The History of Kwanzaa – Why You Should Support It

Libation plant and Kinara (candle holder)

By Don Lynn
Special to The Truth

Kwanzaa was founded in Los Angeles, CA in 1966 after anger over widespread police racism triggered the Watts Rebellion or race riots in 1965.

Harambee was an African-American newspaper originally created in August 1966 by Ron Karenga and Hakim Jamal for the organization US.  Karenga then donated the publication to the Black Congress, an umbrella organization for diverse groups i.e., CORE, NAACP, Black Panthers and others. The Los Angeles Black Congress was founded as a community–rebuilding effort in Watts. Its first issue commemorated the anniversary of the 1965 Watts Rebellion.  It was instrumental in publicizing the Black Panther idea and symbol in Los Angeles. Activist Elaine Brown was a reporter for the newspaper. Editors included Ron Karenga and John Floyd of the Black Panther Political Party.

:: To be done ::
1/ Reproduce the passage of the Kwanzaa article between "Libation plant and" and "Panther Political Party.", inclusive, word for word.
2/ Collect every line of the entries that contains the string "will", treating uppercase and lowercase as different.

:: Data items ::
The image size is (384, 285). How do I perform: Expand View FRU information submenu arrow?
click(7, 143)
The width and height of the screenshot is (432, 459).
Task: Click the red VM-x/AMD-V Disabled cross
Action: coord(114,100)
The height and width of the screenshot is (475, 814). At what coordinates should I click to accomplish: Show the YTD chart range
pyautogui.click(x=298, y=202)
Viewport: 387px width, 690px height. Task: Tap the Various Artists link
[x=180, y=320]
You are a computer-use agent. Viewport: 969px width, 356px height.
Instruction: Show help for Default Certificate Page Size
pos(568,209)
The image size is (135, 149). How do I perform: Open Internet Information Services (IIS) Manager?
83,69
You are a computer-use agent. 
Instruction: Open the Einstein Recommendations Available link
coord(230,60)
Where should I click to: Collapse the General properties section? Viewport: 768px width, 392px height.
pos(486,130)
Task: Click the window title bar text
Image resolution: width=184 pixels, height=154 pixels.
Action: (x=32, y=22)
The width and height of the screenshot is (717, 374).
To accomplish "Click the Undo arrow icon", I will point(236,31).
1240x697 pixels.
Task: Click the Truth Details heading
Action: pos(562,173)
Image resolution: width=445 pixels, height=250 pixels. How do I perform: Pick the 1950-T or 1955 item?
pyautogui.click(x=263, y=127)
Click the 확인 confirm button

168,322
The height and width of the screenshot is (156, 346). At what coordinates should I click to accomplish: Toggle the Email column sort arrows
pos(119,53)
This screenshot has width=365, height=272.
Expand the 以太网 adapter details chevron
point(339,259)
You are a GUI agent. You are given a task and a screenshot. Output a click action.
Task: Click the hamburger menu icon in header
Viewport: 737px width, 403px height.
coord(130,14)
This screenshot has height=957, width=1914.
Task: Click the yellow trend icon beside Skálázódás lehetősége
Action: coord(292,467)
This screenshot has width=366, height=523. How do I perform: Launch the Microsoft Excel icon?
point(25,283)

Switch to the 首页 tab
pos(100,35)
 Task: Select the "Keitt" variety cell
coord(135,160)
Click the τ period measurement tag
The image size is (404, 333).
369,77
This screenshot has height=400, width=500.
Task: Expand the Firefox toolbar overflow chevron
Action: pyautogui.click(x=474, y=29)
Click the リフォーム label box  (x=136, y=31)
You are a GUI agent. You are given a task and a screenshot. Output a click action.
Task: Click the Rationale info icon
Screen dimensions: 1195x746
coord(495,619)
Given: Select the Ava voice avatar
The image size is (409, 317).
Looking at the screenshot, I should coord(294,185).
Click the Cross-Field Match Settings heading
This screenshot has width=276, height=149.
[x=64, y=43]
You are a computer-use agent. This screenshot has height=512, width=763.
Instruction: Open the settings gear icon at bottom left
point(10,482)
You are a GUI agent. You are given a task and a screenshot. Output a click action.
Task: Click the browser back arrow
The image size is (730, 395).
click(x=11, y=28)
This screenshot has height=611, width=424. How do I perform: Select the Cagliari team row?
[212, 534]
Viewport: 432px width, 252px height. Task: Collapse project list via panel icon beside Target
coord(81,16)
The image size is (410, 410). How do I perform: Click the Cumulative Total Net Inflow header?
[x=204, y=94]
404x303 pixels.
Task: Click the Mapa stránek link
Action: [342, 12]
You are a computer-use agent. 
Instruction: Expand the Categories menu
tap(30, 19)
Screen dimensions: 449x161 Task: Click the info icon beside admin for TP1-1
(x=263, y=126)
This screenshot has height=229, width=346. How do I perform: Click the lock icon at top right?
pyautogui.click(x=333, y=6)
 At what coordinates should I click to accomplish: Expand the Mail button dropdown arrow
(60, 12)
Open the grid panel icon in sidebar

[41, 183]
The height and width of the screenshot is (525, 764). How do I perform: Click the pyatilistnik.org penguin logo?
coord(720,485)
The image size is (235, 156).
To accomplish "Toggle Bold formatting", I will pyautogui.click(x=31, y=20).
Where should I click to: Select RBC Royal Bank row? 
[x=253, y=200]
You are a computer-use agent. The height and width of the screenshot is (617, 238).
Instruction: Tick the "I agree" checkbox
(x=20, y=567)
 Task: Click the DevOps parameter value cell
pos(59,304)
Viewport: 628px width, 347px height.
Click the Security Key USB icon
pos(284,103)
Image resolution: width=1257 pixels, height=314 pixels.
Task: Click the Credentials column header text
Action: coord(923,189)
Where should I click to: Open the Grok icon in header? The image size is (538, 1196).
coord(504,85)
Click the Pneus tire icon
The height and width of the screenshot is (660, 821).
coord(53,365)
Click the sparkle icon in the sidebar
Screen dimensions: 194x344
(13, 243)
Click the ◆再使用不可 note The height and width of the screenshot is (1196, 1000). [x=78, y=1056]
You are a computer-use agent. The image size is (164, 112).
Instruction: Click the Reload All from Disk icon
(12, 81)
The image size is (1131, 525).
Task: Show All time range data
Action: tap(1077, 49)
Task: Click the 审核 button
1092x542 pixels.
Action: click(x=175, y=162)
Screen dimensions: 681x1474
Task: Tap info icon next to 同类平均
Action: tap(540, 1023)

:: Completed exercise ::
1/
Libation plant and Kinara (candle holder)

By Don Lynn
Special to The Truth

Kwanzaa was founded in Los Angeles, CA in 1966 after anger over widespread police racism triggered the Watts Rebellion or race riots in 1965.

Harambee was an African-American newspaper originally created in August 1966 by Ron Karenga and Hakim Jamal for the organization US.  Karenga then donated the publication to the Black Congress, an umbrella organization for diverse groups i.e., CORE, NAACP, Black Panthers and others. The Los Angeles Black Congress was founded as a community–rebuilding effort in Watts. Its first issue commemorated the anniversary of the 1965 Watts Rebellion.  It was instrumental in publicizing the Black Panther idea and symbol in Los Angeles. Activist Elaine Brown was a reporter for the newspaper. Editors included Ron Karenga and John Floyd of the Black Panther Political Party.

2/
To accomplish "Click the Undo arrow icon", I will point(236,31).
To accomplish "Toggle Bold formatting", I will pyautogui.click(x=31, y=20).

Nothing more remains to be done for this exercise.